Etwas anderes mag ich dagegen gar nicht: Wenn jemand mich mit dem Namen meiner Ehefrau anredet, nur weil er oder sie wie selbstverständlich davon ausgeht, dass Ehepartner immer denselben Namen hätten.
31.07.2010 um 13:36 Uhr Anne
liebe Luise , wie schön, dass es dich gibt !
so geht es vehemt sprachlich lustig weiter mit der `männerschublade`. das zitat `männer können nicht zuhören` zeigt nicht nur der amazon überdeutlich, nein, männer `wollen` nicht zuhören. es scheint ihnen lästig zu sein, frauen sprachlich sichtbar und als selbst/ständiges individuum anzunehmen bzw. i.d. dt. männersprache darzustellen. das `-in` es ist ja soo unbeqem anzuwenden, denn bei jeder anwendung assoziiert mann gedanklich `zum weiblichen`, ruft die anwesenheit von `frauen/dasein` ins gedächtnis und das scheint vielen körperliche kopf/schmerzen zu bereiten?

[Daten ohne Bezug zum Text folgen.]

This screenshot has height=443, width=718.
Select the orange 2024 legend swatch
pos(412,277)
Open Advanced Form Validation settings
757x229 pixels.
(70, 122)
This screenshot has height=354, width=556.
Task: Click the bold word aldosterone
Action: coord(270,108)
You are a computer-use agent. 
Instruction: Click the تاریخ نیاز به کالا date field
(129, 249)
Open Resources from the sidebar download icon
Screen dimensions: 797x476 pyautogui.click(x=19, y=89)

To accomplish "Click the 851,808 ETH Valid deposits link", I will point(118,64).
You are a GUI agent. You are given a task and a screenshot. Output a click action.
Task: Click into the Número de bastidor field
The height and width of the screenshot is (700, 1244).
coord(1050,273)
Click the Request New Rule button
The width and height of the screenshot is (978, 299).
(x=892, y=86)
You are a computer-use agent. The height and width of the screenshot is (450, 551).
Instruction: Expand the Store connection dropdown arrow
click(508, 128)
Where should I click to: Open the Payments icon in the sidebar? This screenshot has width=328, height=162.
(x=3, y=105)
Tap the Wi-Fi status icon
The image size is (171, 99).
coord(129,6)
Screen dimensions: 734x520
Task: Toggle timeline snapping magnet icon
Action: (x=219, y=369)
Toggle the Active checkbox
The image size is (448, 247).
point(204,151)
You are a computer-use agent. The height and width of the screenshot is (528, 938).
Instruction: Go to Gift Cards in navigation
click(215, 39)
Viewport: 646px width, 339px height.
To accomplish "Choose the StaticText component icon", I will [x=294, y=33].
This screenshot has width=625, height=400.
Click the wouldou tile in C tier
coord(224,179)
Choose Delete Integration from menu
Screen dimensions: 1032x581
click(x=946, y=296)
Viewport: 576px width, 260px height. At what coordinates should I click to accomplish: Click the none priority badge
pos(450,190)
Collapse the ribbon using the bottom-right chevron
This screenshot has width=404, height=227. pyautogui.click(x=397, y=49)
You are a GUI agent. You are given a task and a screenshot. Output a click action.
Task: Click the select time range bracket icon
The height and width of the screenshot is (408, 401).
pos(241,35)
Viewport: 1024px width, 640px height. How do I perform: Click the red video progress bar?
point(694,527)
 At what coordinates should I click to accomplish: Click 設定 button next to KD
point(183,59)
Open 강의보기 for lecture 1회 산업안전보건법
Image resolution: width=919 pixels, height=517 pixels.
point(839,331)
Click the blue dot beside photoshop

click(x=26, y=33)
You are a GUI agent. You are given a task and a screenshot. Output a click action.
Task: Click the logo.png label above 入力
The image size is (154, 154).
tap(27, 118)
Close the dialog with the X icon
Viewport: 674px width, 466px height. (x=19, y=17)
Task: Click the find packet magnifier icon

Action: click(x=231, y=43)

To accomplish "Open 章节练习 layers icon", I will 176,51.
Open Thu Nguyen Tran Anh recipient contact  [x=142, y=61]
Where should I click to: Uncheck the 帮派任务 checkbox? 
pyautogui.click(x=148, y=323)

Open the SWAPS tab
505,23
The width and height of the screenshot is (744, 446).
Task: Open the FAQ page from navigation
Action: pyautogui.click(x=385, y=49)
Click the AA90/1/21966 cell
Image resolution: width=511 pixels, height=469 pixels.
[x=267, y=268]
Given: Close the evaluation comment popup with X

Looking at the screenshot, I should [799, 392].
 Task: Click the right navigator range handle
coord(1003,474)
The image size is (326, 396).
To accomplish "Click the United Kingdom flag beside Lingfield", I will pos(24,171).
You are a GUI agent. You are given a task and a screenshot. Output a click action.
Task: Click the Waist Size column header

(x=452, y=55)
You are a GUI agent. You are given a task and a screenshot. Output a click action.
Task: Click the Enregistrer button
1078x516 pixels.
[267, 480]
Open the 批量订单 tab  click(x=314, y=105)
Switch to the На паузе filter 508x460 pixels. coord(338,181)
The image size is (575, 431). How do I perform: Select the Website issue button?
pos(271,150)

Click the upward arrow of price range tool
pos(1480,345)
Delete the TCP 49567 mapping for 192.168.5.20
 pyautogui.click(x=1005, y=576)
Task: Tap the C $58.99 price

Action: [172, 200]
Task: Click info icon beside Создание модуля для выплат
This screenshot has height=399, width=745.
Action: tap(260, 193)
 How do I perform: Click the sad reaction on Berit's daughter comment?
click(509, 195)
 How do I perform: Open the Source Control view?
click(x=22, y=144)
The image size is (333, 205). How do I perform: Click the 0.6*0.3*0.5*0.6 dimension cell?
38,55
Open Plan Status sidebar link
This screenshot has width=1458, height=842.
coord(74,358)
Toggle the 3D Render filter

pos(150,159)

so ergeht es mir häufig, wenn mir newslettas von ....zugeschickt werden - die direkte anrede lautet meistens `liebe freunde `- manchmal haben meine schriftl. proteste erfolg und die nächste newsletta lautet `liebe freundinnen und freunde`. auch hier ist man/frau häufig zu bequem, bei der übersetzung aus dem engl. ins deutsche uns frauen direkt anzusprechen.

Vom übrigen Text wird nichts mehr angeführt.